I am trying to decide if this July week was better than the same one this time last year. That is most likely not what you would think a mother grieving her son would write. I am a bit confused myself, to be honest. It is a confusing concept to find a bit of relief in my week when most would think I am hiding under my covers and crying myself to sleep each night.
Let me explain that a bit, by sharing last July at this time.
Last July this week was an up and down battle, an anxiety attack for any mother and father. A blended family nightmare. It started with a phone call. The father of my children gave me a late night call. “Your boy is in trouble he said.” “What”? I am confused. He was to go home and spend time with his girlfriend and work the next day.
A simple plan and a chance for independence.
My Mr. and I along with our blended family of ten had spent the week at my sisters on the other side of the state.
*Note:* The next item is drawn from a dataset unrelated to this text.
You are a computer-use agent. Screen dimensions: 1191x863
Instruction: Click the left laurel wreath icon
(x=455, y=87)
All should go well with my far away family in town. That is what you would think; it is all I had hoped in my naive parent heart. That all of my teenage kids and two that scream not just there at under twelve would be one big happy family celebrating the stars and stripes with Grandpa and Grandpa and Aunts and uncles. The hot, warm sun and lazy river we floated down would be enough for our kids.
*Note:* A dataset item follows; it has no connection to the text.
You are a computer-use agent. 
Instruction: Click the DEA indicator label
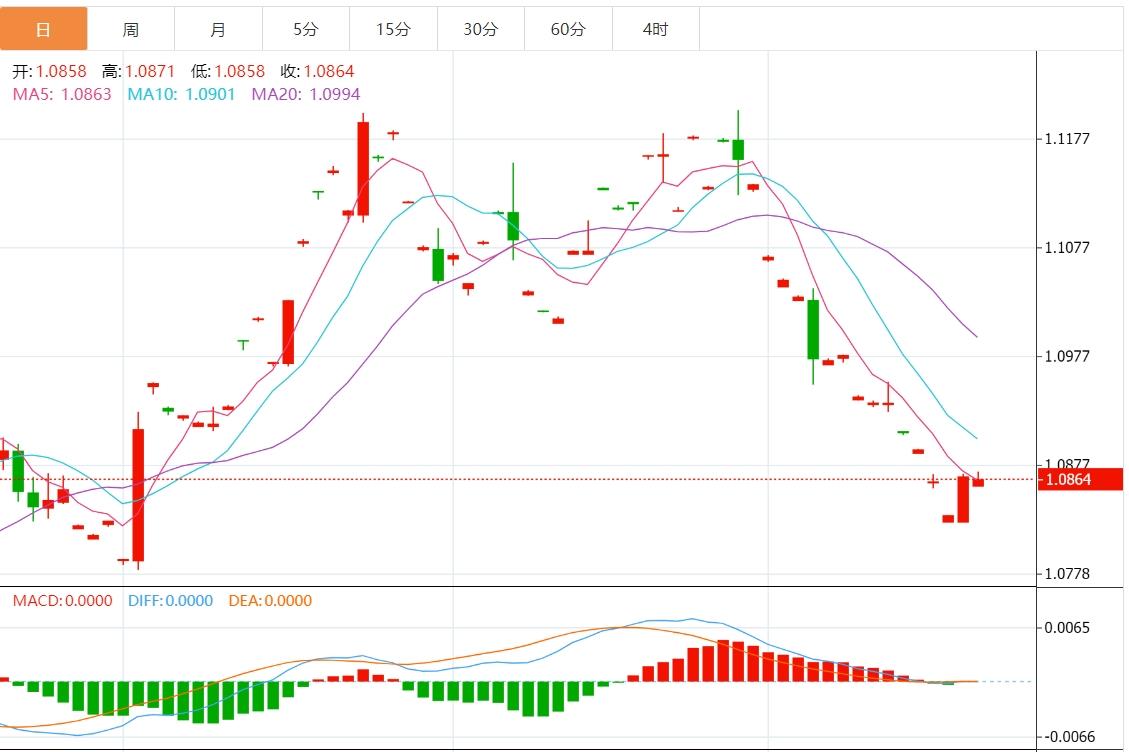pyautogui.click(x=270, y=601)
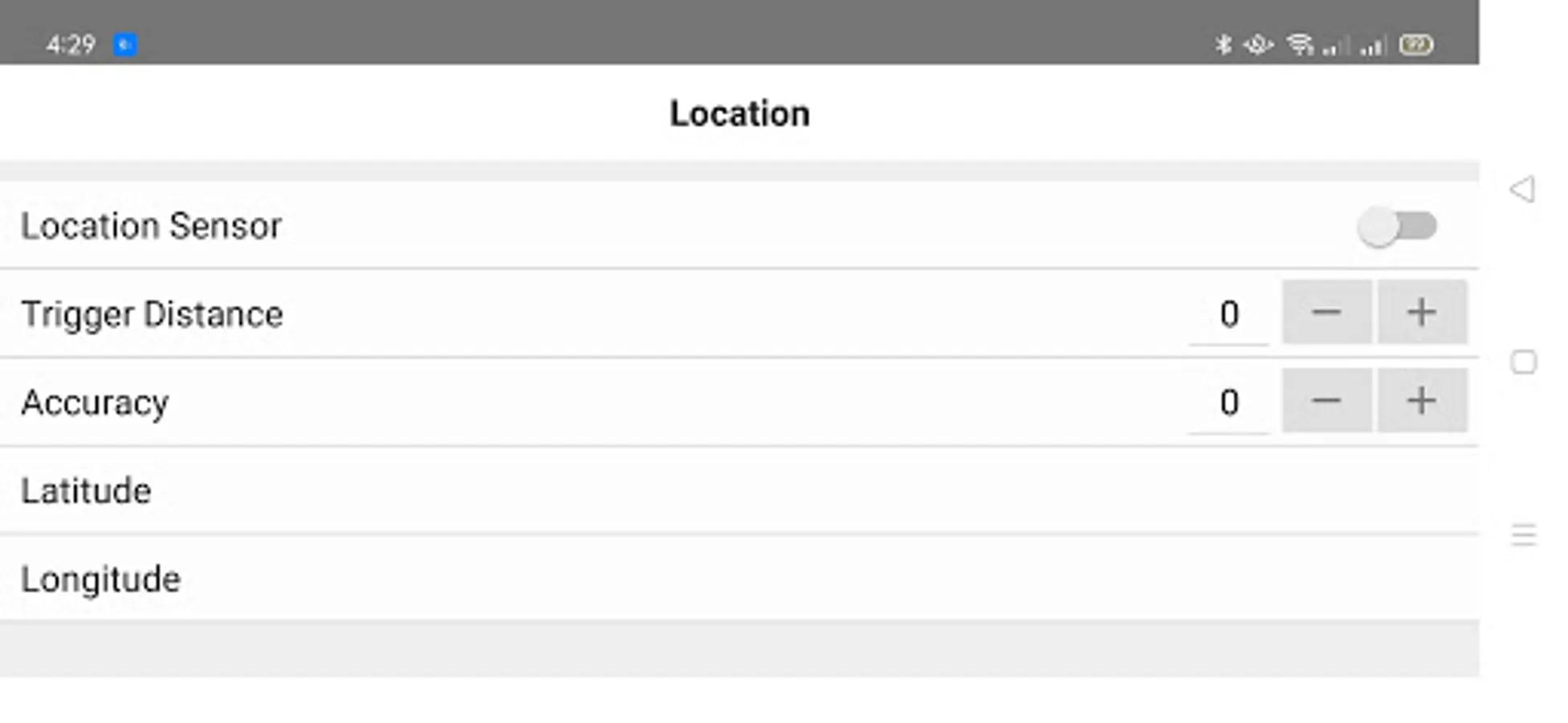Select the Trigger Distance value field

(x=1229, y=314)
The poolside laughter and potluck dinners the very icing on the cake to have them see the good life they live each day.
That same week on the other side of the state even brought the first visit to the school my blond haired boy of seventeen would ultimately choose for his college education. The dreams I had for him that day. As we toured with the other families. Looking at the dorm, we would sign him up for, thinking of the business man he would one day be. Thoughts they drift for a mom like me. I often dream of life for my babies, even now that they are teens.
My dreams all made up in my mama’s head differed from my teenage child that week. Our oldest boy at seventeen and a half had other plans. With his Dad on the east of the state and close to home we agreed to let our oldest boy drive the ninety minutes in his car and head home to his dad’s house for the night. His dad would not be home, near but not in the house. Our boy would stay alone that night.
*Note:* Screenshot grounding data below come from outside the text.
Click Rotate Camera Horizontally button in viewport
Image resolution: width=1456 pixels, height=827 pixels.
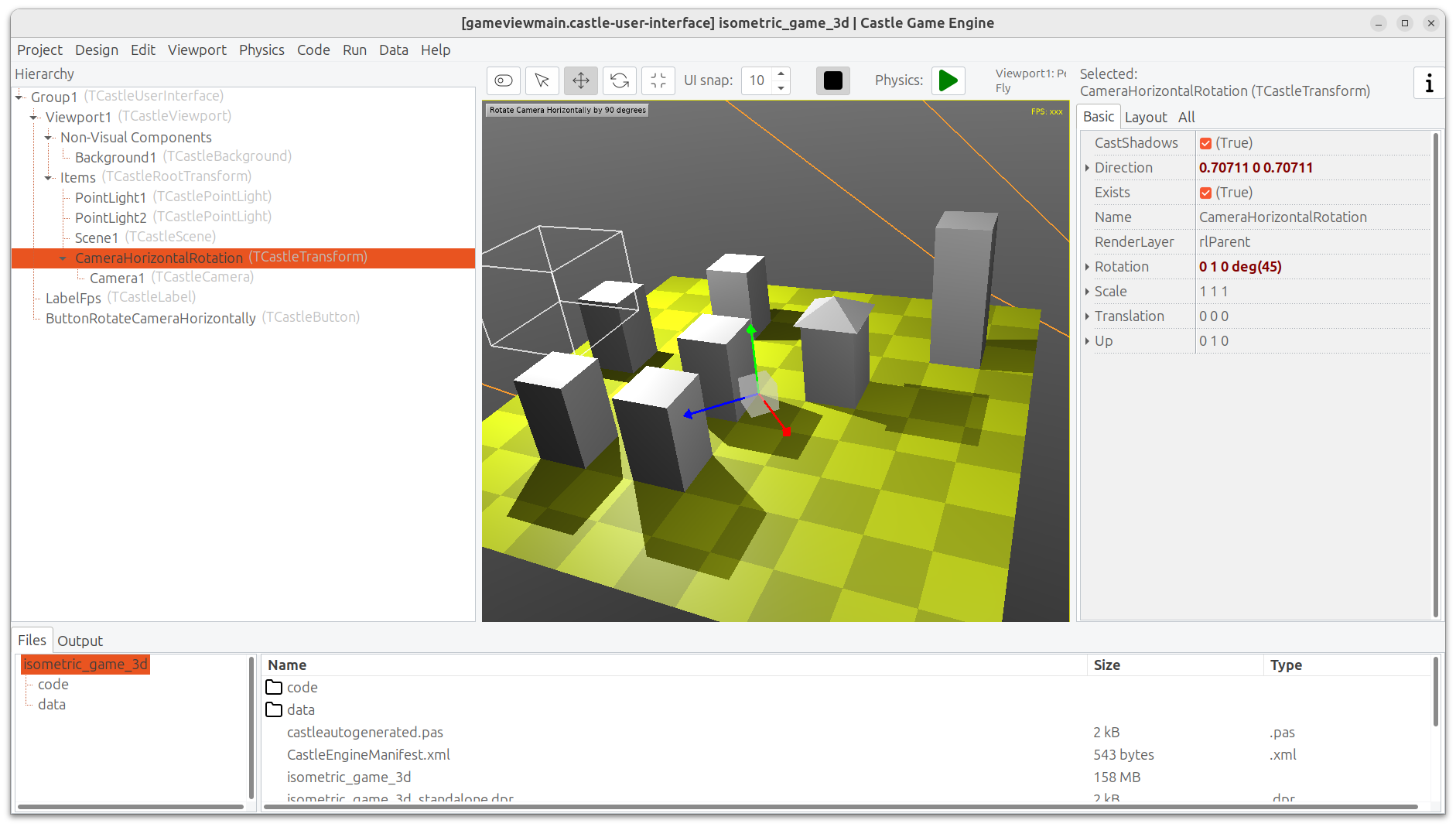[567, 111]
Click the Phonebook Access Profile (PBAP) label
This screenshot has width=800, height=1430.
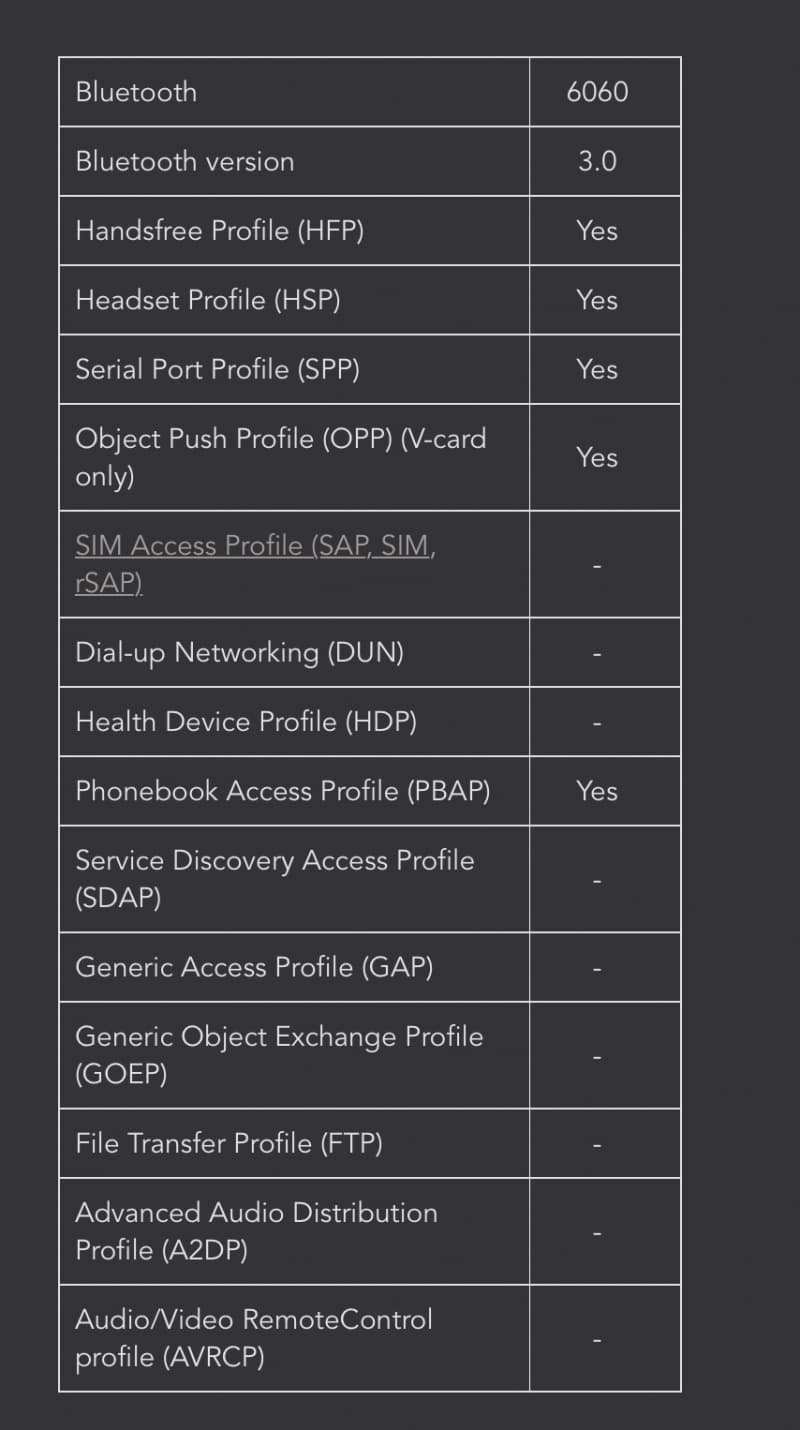tap(283, 791)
He left our family celebration, and with a kiss and hug and assurance, he would behave. I watched him drive away.
Why I let him go, I do not know. I think because I had learned that a few of my friends had successfully left their teens on their own. Also, I think because I remember the days of seventeen when I wanted to be free pretending independence was complete. Maybe too, the fact that he was soon to be eighteen. One more school year and he would be off to college and dorm life. The time now to start to grow up and prove some independence.
He had been doing great, working hard and no issues of late.
Moms know that sinking feeling in the pit of your heart that says something is not right. When the phone rang, it was not a shock. My boy’s dad said our boy had been caught with friends that differed from the original plan we were told. The other boy had snuck away; his parents came across the lies that were all behind our back. Worst yet was the light. The light from the parked car they found our kids in as they drove by. That light was the scent of sorrow. The drug that some think should be legal. I think not.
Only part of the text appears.